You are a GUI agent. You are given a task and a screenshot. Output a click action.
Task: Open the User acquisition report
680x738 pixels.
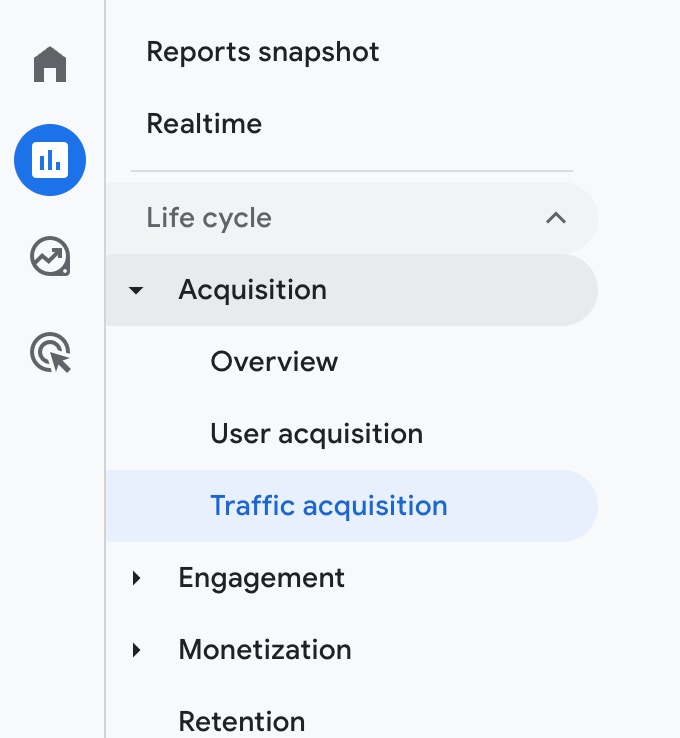point(316,433)
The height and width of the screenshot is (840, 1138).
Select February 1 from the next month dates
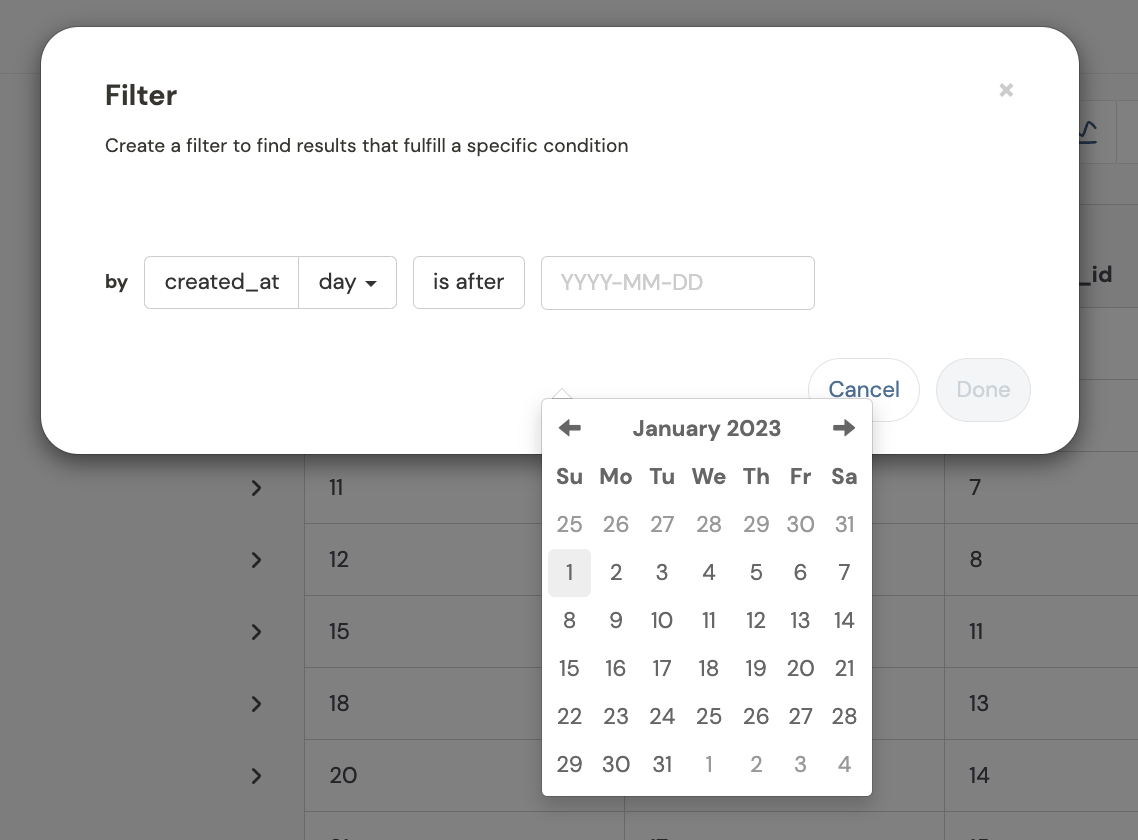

== == ==

Without the pictures, write out every entry exactly as it appears.

- [Answer to the exercise]:
You are a GUI agent. You are given a task and a screenshot. Output a click action.
Task: Open the User acquisition report
680x738 pixels.
point(316,433)
The height and width of the screenshot is (840, 1138).
Select February 1 from the next month dates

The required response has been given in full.